小課題 —
以下に示す宇田川投手の一軍復帰に関する文章から、「8月27日のソフトバンク戦で」以降「いう感じが最近出てきました」」までを一字一句違えずに書き写してください。

提示文 —
————
8月27日のソフトバンク戦で、5月15日以来約100日ぶりの一軍登板を果たすと、150km台前半の威力のあるストレートで2三振を奪う鮮やかな投球で復帰戦を飾った。
蘇った球威と自信
宇田川らしい打者をねじ伏せる力強い投球が戻ってきた。その表情と言葉からも手応えがうかがえた。
「今自分ができることをやる、というふうに整理してマウンドに上がれています。春頃は高めのまっすぐをなかなか振ってもらえなかったので、勢いもキレもないのかなと感じていたんですけど、今は、高めで結構空振りを取れているので、だんだん自分のまっすぐを投げられてきているのかなと。フォークも、自分のフォークだなという感じが最近出てきました」
————
(保存された項目)
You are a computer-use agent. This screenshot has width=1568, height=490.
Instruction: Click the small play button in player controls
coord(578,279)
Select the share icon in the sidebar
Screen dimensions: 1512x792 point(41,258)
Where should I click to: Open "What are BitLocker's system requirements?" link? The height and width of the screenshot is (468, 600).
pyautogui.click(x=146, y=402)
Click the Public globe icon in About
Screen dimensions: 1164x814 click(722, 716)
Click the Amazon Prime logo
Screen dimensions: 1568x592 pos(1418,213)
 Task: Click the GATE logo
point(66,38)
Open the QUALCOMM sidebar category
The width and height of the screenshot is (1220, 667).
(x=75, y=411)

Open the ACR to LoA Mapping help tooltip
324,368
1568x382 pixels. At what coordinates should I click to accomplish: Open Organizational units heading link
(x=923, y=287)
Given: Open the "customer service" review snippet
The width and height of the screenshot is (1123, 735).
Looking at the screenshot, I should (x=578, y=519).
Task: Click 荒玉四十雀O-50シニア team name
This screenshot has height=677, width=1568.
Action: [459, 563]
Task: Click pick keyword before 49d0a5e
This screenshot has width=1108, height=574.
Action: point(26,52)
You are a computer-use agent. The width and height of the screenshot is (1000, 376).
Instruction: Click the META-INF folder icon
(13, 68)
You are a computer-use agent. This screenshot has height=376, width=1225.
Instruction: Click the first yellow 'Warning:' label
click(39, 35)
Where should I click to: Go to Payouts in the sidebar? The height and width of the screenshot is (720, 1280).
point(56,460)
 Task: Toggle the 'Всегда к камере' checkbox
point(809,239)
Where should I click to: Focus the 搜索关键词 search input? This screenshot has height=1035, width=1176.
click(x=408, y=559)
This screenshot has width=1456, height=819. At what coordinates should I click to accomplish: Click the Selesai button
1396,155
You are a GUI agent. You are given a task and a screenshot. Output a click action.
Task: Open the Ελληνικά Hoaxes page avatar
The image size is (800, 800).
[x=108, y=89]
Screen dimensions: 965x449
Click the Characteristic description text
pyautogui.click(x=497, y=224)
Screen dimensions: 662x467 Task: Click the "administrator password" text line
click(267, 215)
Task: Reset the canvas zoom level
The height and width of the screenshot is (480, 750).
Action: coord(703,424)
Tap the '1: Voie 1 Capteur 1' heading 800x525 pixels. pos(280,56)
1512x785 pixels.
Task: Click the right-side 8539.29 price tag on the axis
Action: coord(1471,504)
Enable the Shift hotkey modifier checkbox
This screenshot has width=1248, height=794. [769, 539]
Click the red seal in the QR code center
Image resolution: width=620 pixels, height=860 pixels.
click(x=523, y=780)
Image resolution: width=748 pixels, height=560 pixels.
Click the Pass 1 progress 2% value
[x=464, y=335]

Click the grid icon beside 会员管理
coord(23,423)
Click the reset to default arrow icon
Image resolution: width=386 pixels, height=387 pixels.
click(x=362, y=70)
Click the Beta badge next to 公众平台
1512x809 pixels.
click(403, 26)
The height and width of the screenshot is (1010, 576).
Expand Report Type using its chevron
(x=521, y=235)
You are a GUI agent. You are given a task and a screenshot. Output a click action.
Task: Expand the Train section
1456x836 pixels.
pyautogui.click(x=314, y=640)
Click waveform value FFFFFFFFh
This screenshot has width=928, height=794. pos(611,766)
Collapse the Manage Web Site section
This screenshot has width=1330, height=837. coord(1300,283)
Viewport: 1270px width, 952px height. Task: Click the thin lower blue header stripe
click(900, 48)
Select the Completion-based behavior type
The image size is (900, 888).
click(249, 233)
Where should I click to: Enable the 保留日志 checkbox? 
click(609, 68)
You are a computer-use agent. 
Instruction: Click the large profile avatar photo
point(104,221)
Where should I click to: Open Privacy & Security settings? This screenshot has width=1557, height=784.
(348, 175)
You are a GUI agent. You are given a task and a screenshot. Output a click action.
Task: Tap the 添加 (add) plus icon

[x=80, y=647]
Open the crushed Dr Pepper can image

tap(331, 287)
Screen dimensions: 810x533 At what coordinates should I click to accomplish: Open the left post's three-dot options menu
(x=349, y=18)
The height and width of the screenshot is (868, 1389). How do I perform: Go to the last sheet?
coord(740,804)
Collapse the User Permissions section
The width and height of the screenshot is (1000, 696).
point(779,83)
————
完全な解答 —
8月27日のソフトバンク戦で、5月15日以来約100日ぶりの一軍登板を果たすと、150km台前半の威力のあるストレートで2三振を奪う鮮やかな投球で復帰戦を飾った。
蘇った球威と自信
宇田川らしい打者をねじ伏せる力強い投球が戻ってきた。その表情と言葉からも手応えがうかがえた。
「今自分ができることをやる、というふうに整理してマウンドに上がれています。春頃は高めのまっすぐをなかなか振ってもらえなかったので、勢いもキレもないのかなと感じていたんですけど、今は、高めで結構空振りを取れているので、だんだん自分のまっすぐを投げられてきているのかなと。フォークも、自分のフォークだなという感じが最近出てきました」